---------- RECORDS FOR THE TASK ----------

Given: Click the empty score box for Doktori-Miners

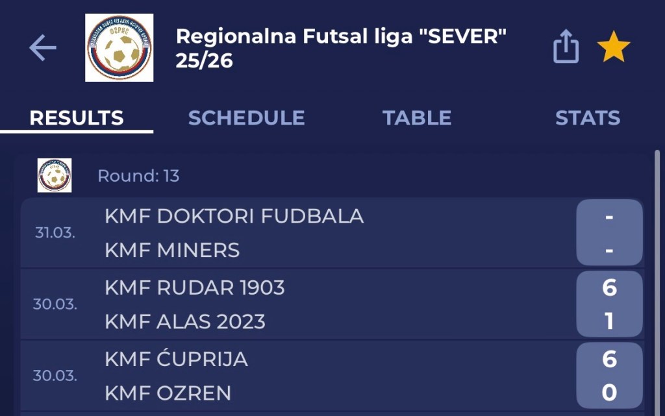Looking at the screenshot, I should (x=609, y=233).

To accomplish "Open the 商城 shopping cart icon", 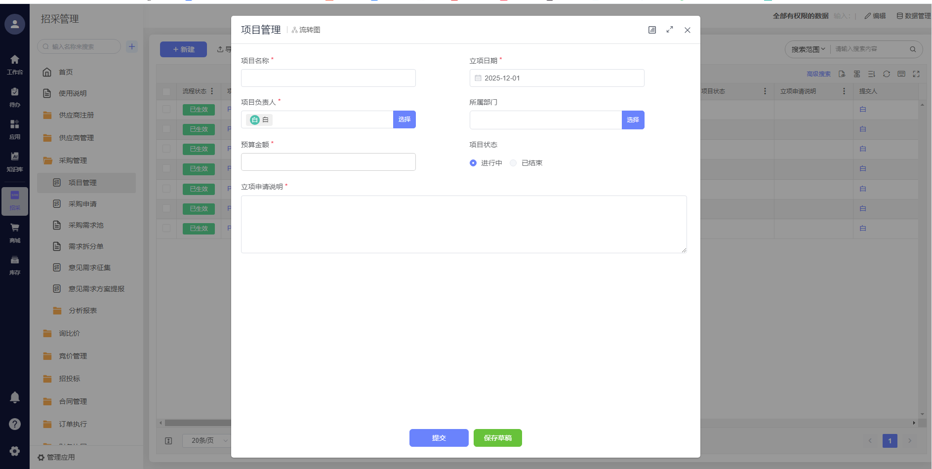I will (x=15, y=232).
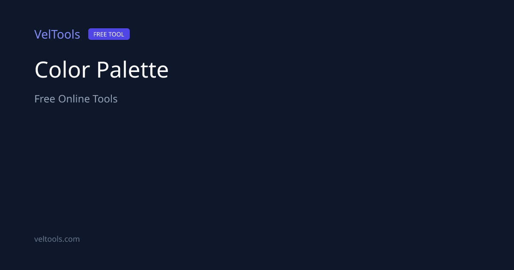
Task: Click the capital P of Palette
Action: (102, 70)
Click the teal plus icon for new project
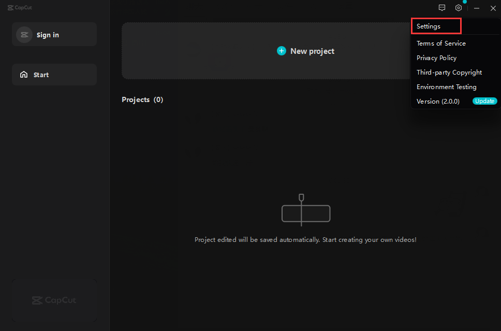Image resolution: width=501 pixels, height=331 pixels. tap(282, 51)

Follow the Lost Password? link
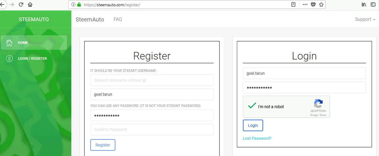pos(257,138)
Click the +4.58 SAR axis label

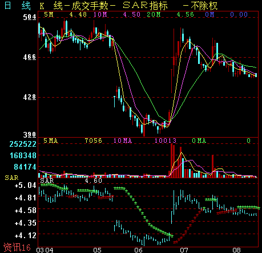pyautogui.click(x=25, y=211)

----------

#### ASSIGNMENT
Please reproduce, word for word, only the lines from the line that holds "Follow the Lost Password? link" through the final line of the entries above, omitting any pictures.

#### SOLVED EXERCISE
Follow the Lost Password? link
pos(257,138)
Click the +4.58 SAR axis label

pyautogui.click(x=25, y=211)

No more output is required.